One can claim next that there is an entire unwritten history of these extra-institutional forays, these vast margins that one does not write on with pens, but then, what is the “unwritten” until one writes it down? Is there an unwritten at all? Sartre would seem to claim there is not, there is no use talking about the books one could have written, and hence there is really no distinction between contingent and necessary writing…
But old habits, including the habit ingrained from public education on, of attention, of study, of writing, these habits die hard, and so one is, or really I myself am, rather narcissistically claiming that “study habits” have some value or some purchase entirely outside the academy, but that is an impossible argument is it not?
As precarious, furtive, and impossible as the individual in Kafka’s Castle applying for the post of land-surveyor? Why, who does he think he is, to push on, to make his case to known and unknown levels of bureaucracy, reaching into the celestial heights, as when he hears a sound like choirs of angels when picking up a telephone in an office somewhere. But in Kafka’s tale the impossible becomes possible, he is finally given the post of land-surveyor.

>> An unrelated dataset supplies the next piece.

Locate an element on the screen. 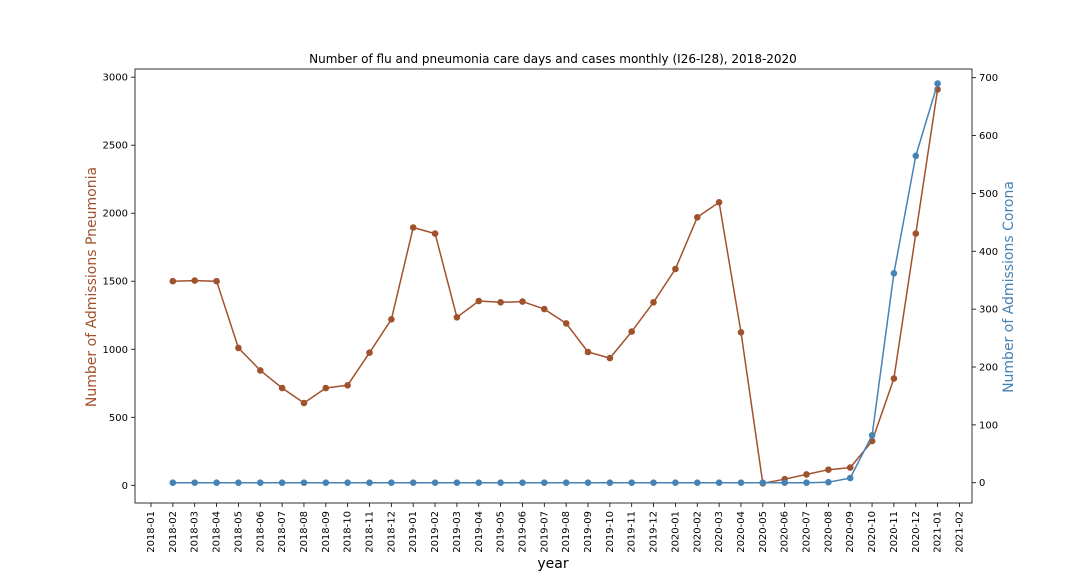  right-y-tick-label: 0 is located at coordinates (982, 484).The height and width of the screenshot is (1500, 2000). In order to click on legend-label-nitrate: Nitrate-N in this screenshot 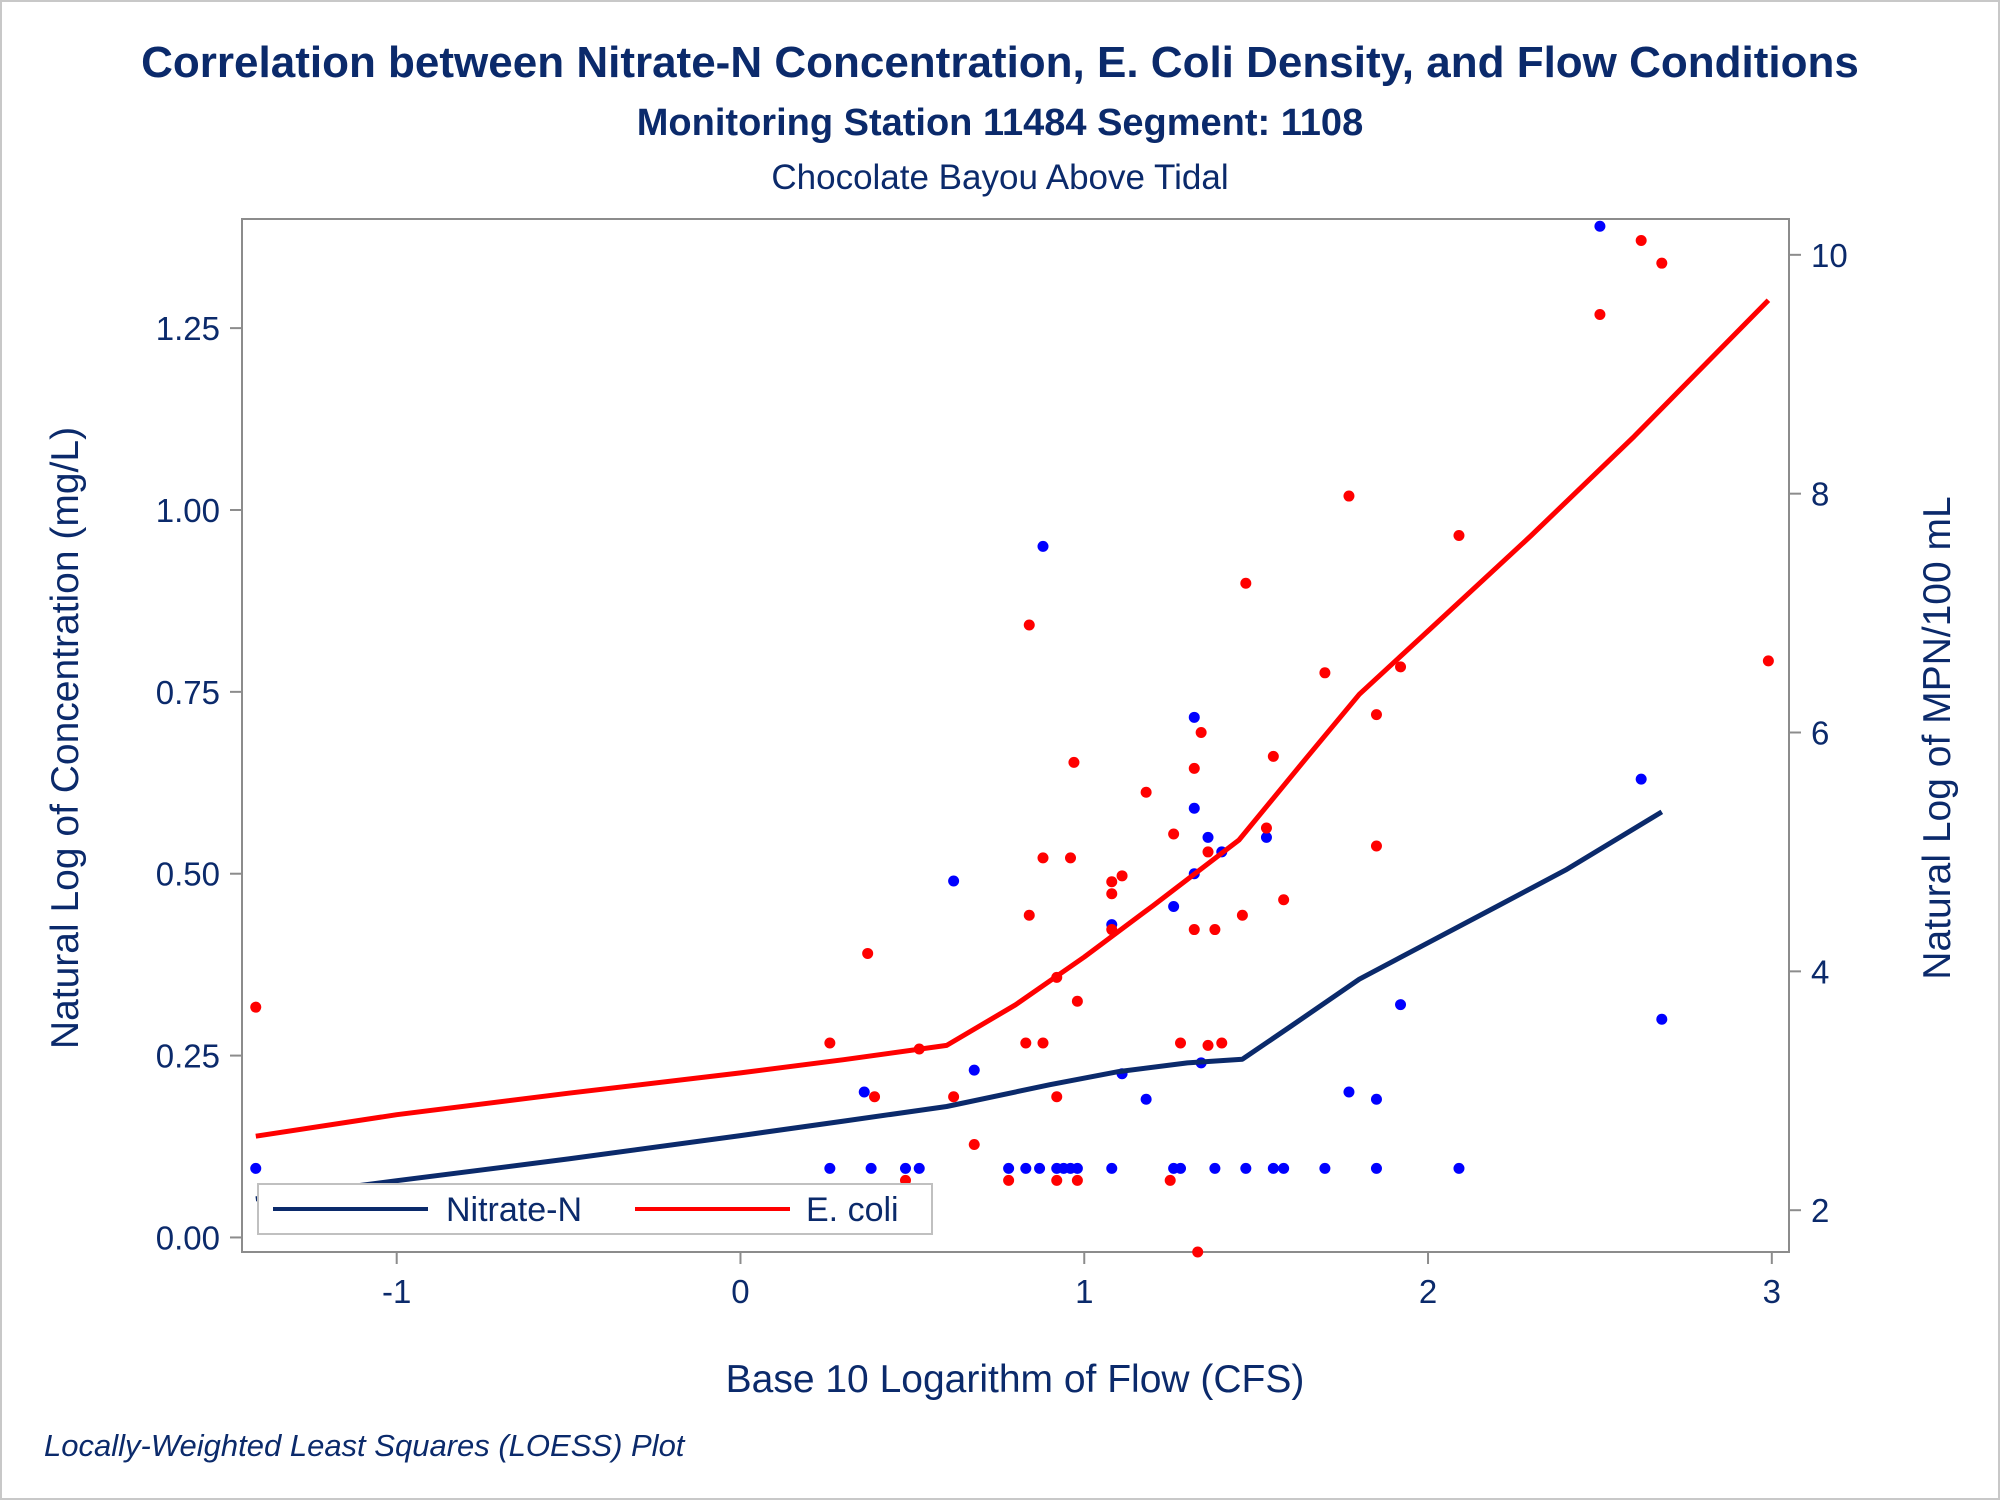, I will do `click(514, 1210)`. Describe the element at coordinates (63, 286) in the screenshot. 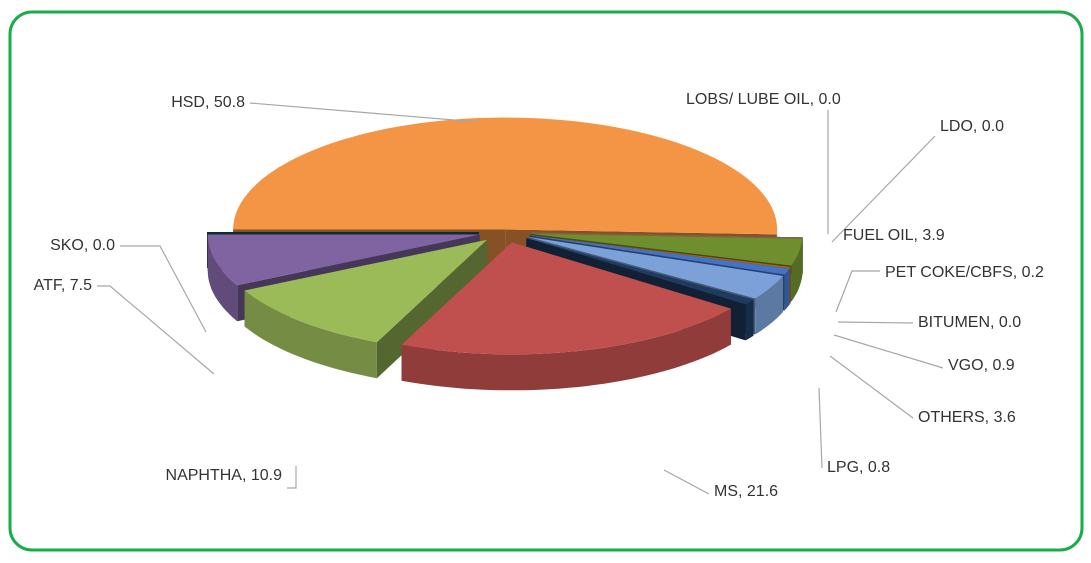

As faithful land-surveyor of the University, but understanding as little (or as much) as an ordinary, somewhat invisible maintenance man, I ask this question, not fully caring if anyone cares, or if anyone is listening: can there be study of the Academy, as there is study in the Academy? Who would do the studying?
O philosophy, I admire your sphinxes and pyramids, but I no longer understand you!
i.e. “Letter to an Egyptian Friend”, in a neo-Egyptian themed capital city, etc. etc.
As much as I love the Facebook, there has been more than one time that I’ve seen some nimwitted (should be a word) comment from some yahoo I knew from high school and thought to myself, “Must I put up with this? Isn’t this why I joined the Ivory Tower in the first place?”
Dr J,
No I was an Anthropology and Sociology major.
Shorter question: Does the ivory tower exist? Is it perhaps all that exists?
If so what is the ontology of the ivory tower?
Just got around to reading this one, Dr. J.
Personally I think that the reason torture is such a hot button issue in the public discourse is not because a number of people think torture is "permissible" but because those who advocate its use have redefined what it is so it will fit their code of morality. That's why we see rhetoric such as "enhanced interrogation techniques" and justifications such as we should do anything to protect ourselves from an impending threat or that saving one American life is worth any cost. They convince themselves that these factors mitigate what almost everyone agrees is immoral.
So, in many cases it is good to engage those who disagree with you (as long as it is productive) but in this case in particular, I think that there is widespread agreement regarding the immorality of torture, and Friend #1 really is a nut.